(Dataset entries)
[Start of Attachment]
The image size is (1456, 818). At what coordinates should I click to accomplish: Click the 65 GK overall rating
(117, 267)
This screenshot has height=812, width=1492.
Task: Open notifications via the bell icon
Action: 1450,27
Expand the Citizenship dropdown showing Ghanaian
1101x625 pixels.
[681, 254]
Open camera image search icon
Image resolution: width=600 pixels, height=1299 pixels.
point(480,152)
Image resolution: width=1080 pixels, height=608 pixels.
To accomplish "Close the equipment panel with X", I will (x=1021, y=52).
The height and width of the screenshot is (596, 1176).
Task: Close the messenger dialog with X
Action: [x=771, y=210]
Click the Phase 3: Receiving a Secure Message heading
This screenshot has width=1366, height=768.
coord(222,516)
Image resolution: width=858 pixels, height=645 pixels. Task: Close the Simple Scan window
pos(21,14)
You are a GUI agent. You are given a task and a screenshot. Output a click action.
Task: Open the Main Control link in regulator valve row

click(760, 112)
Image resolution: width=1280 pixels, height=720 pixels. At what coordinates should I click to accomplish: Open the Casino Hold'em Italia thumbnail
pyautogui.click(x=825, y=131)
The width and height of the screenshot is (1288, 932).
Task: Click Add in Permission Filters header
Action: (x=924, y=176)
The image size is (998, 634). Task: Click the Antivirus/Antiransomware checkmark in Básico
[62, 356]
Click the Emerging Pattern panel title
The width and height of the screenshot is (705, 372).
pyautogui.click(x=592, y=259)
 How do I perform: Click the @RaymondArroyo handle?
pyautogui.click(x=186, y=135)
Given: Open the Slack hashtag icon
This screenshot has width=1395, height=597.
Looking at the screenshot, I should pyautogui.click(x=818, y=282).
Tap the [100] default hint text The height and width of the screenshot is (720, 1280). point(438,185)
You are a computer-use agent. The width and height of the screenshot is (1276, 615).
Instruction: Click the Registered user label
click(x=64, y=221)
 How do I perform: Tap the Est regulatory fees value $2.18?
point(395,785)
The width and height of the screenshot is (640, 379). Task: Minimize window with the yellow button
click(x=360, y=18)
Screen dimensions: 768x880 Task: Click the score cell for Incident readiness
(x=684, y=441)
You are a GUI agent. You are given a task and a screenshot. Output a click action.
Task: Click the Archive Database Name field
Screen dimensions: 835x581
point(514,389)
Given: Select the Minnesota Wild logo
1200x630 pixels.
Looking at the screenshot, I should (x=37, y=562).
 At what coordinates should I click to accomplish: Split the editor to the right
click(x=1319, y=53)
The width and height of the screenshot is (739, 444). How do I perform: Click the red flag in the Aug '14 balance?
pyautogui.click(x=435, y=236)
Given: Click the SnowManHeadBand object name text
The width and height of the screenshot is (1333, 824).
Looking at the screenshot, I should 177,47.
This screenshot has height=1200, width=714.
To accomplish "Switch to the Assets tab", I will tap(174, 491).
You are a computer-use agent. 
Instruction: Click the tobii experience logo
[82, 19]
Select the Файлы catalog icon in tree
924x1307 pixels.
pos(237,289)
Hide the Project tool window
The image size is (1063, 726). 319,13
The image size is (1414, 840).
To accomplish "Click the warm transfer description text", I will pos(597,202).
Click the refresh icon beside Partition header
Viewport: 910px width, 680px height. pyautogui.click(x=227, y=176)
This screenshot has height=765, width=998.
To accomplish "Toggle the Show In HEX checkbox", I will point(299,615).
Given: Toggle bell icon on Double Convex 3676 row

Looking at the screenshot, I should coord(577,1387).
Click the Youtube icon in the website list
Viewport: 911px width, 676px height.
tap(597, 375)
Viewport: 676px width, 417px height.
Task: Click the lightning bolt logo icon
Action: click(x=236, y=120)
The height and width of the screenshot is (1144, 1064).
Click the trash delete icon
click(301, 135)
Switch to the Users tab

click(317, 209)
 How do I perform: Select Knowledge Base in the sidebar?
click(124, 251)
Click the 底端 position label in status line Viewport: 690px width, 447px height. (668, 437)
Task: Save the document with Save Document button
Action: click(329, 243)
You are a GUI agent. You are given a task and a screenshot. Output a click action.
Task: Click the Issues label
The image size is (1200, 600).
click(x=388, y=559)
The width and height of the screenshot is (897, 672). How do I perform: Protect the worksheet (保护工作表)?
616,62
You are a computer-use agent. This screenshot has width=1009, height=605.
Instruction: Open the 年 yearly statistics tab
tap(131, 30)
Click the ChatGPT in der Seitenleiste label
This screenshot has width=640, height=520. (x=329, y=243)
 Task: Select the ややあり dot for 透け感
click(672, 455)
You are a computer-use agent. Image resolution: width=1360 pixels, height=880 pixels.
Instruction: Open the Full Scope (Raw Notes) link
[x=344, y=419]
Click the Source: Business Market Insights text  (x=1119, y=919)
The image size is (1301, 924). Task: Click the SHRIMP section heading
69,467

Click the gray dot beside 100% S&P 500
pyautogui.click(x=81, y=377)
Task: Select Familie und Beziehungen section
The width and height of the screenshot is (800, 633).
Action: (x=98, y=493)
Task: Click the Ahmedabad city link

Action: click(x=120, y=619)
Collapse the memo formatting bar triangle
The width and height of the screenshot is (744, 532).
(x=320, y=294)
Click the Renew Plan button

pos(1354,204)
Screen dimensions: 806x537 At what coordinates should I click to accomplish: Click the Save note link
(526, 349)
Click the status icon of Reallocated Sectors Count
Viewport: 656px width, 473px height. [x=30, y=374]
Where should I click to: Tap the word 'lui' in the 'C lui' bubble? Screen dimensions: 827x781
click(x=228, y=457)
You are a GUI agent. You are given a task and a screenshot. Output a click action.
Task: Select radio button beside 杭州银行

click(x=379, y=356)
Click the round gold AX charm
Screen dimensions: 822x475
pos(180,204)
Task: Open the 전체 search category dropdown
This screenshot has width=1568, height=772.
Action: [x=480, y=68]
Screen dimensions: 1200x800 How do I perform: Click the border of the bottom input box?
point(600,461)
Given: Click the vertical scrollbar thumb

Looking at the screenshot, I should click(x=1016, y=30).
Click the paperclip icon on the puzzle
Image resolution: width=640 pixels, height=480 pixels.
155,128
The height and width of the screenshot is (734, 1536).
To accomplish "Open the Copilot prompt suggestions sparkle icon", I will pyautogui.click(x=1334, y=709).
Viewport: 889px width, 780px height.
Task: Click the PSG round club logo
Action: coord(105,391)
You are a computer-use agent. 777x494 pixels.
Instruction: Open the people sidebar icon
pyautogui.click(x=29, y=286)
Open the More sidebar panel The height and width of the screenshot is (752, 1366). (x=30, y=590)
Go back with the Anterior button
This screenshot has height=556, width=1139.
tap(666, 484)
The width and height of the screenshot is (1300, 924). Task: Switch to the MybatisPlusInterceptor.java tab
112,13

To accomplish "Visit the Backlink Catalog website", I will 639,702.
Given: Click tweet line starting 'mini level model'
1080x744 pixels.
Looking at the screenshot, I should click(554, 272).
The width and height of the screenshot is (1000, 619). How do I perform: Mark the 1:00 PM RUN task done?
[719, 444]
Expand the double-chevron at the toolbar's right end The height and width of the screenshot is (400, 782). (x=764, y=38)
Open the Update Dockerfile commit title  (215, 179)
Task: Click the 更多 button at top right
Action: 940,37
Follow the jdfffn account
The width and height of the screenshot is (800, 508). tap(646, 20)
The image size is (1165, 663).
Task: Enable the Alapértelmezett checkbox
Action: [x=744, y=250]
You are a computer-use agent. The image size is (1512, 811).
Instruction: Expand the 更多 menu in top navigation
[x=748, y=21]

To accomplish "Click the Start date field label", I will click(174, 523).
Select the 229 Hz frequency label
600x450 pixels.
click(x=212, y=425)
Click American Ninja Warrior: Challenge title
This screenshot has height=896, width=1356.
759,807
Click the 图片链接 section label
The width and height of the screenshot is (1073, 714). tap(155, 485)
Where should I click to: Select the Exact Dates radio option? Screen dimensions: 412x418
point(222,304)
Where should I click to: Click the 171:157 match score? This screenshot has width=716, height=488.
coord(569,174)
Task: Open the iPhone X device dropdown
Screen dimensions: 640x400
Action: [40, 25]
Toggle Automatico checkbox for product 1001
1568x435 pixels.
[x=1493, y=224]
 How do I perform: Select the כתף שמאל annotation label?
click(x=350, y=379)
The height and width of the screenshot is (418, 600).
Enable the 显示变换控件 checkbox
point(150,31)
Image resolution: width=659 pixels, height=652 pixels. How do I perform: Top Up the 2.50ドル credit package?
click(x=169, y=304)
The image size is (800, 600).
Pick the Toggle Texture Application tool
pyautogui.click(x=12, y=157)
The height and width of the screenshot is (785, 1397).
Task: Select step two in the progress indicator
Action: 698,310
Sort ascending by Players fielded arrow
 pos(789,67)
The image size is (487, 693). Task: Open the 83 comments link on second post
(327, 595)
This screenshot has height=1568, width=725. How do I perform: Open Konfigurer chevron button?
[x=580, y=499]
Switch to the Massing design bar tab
[End of Attachment]
▶ What to work on:
Scan the lines above for "You are a computer-use agent. This" and for "You are a computer-use agent. Image". Repeat exactly the line holding each of them and every line in between.

▶ Exercise output:
You are a computer-use agent. This screenshot has width=1009, height=605.
Instruction: Open the 年 yearly statistics tab
tap(131, 30)
Click the ChatGPT in der Seitenleiste label
This screenshot has width=640, height=520. (x=329, y=243)
 Task: Select the ややあり dot for 透け感
click(672, 455)
You are a computer-use agent. Image resolution: width=1360 pixels, height=880 pixels.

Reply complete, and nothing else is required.